= Beginning of Section =

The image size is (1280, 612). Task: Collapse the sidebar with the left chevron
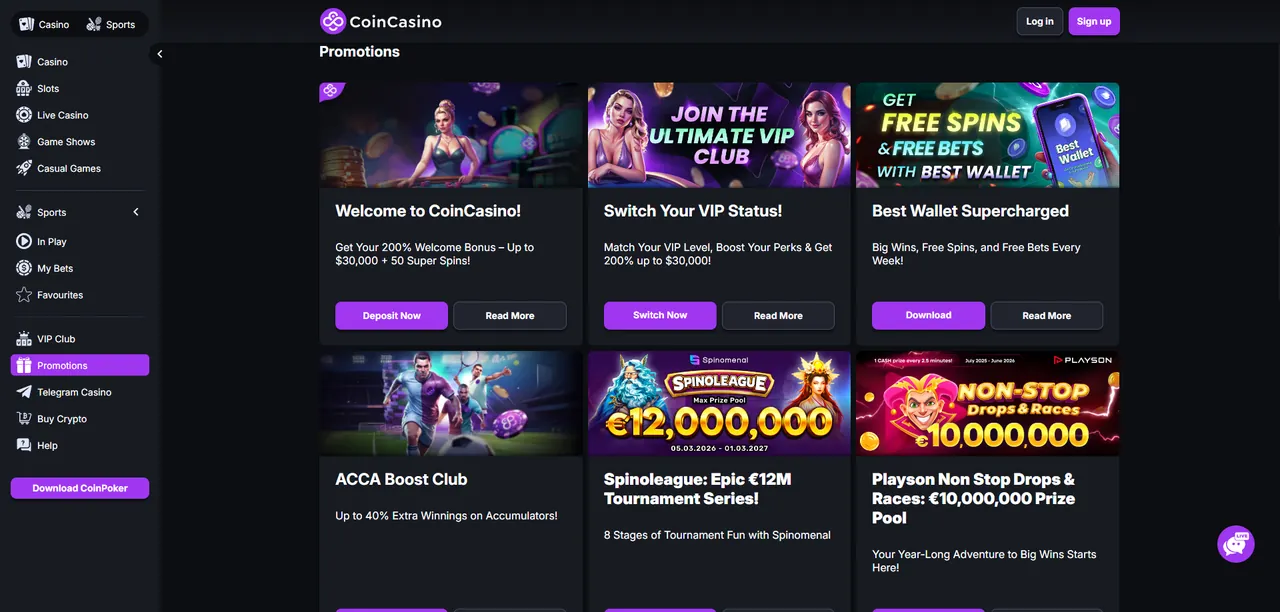pyautogui.click(x=159, y=54)
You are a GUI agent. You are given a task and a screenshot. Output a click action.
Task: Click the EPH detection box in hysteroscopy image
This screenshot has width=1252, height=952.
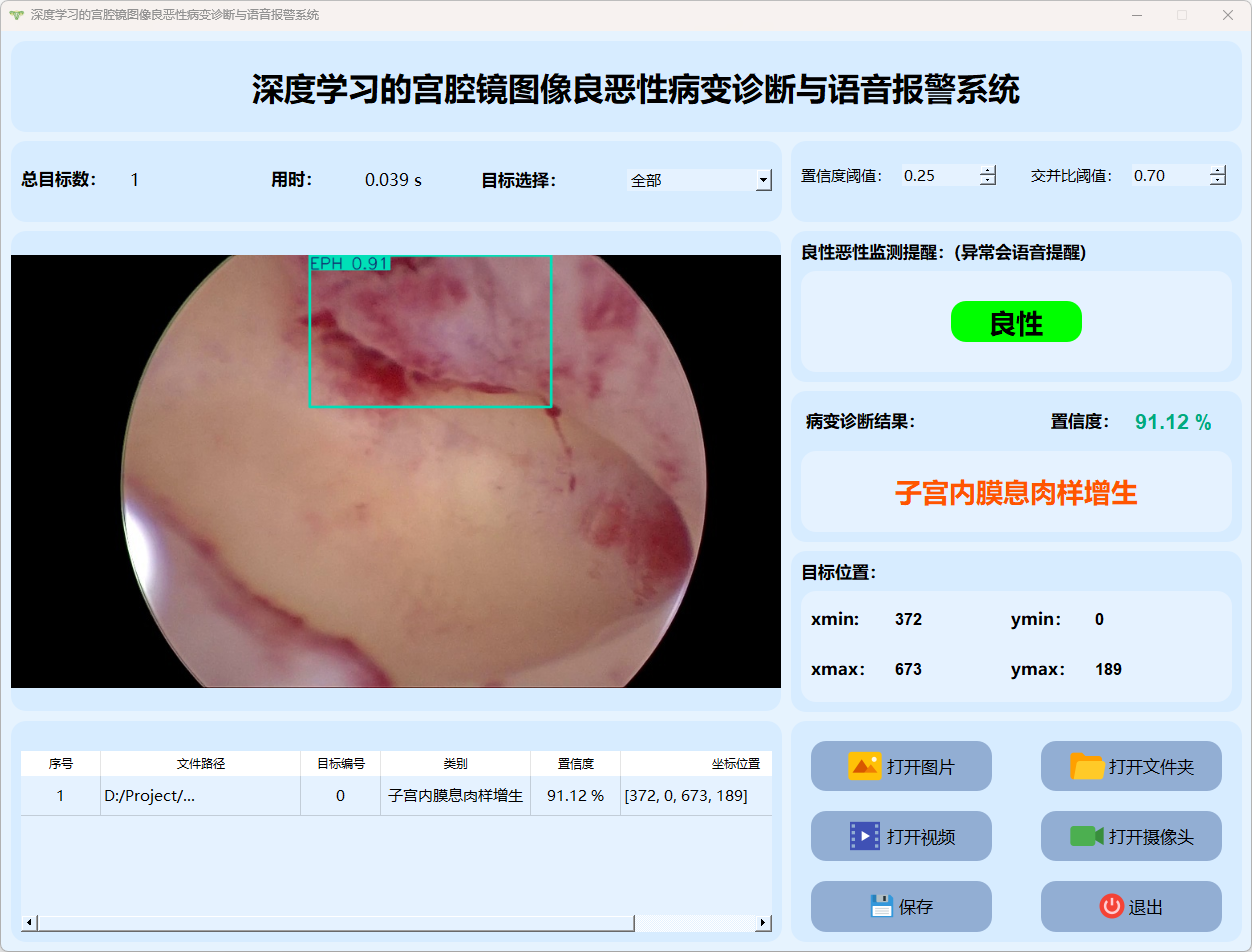430,332
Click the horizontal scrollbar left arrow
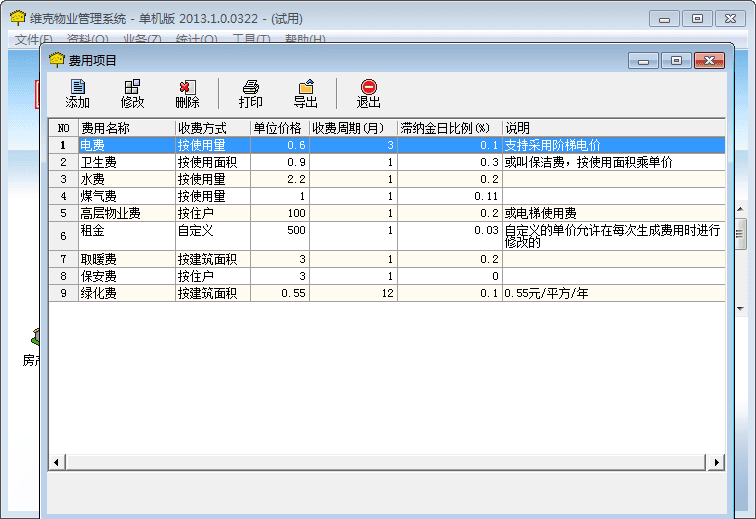Viewport: 756px width, 519px height. click(x=56, y=462)
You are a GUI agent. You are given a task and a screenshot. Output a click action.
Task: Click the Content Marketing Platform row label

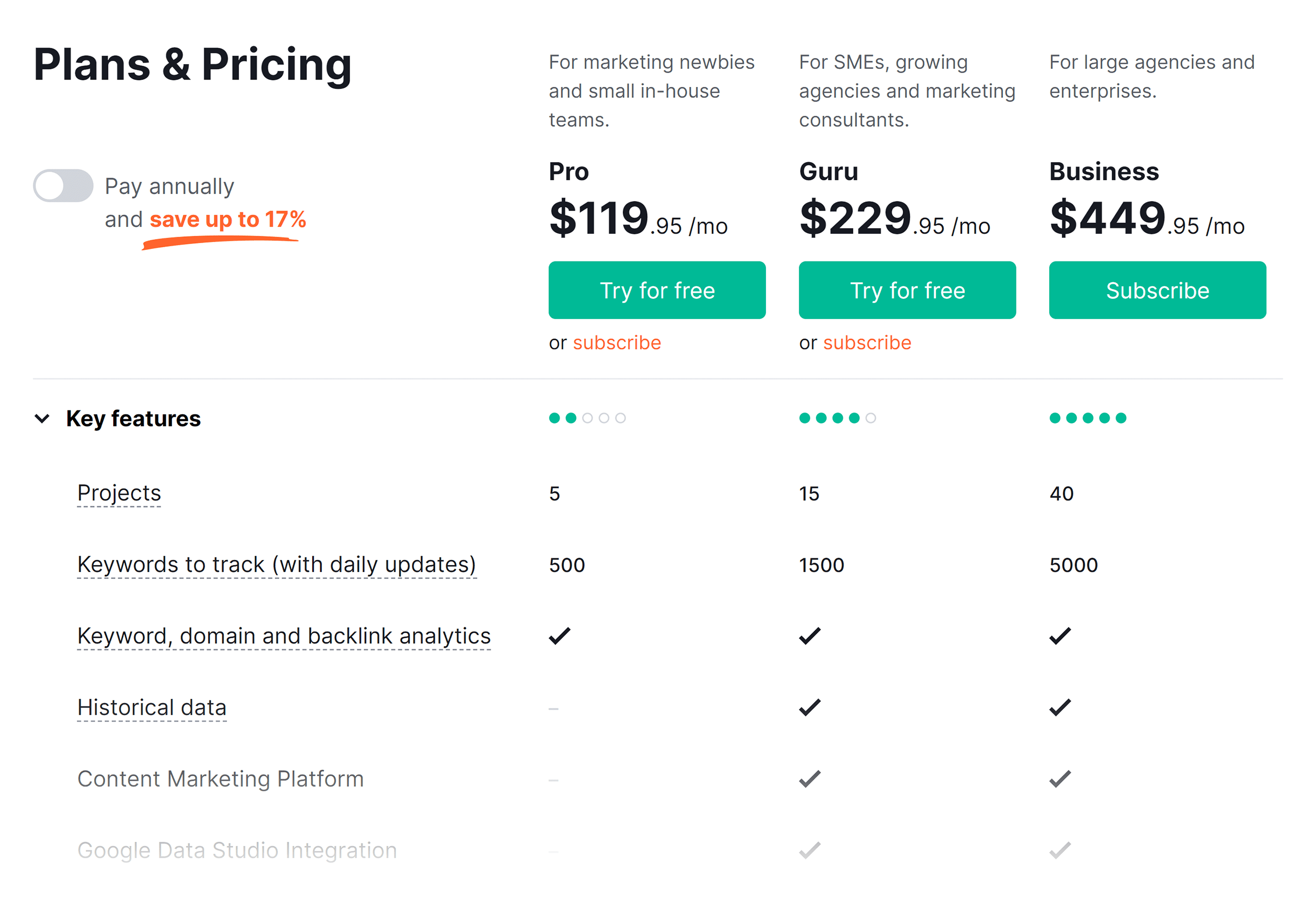pyautogui.click(x=220, y=779)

= End of Section =

### [What to do]
Return the listing above verbatim and exclude every picture.

### [Completed exercise]
The image size is (1280, 612). Task: Collapse the sidebar with the left chevron
pyautogui.click(x=159, y=54)
You are a GUI agent. You are given a task and a screenshot. Output a click action.
Task: Click the EPH detection box in hysteroscopy image
This screenshot has width=1252, height=952.
430,332
Click the horizontal scrollbar left arrow
Viewport: 756px width, 519px height. click(x=56, y=462)
You are a GUI agent. You are given a task and a screenshot. Output a click action.
Task: Click the Content Marketing Platform row label

pyautogui.click(x=220, y=779)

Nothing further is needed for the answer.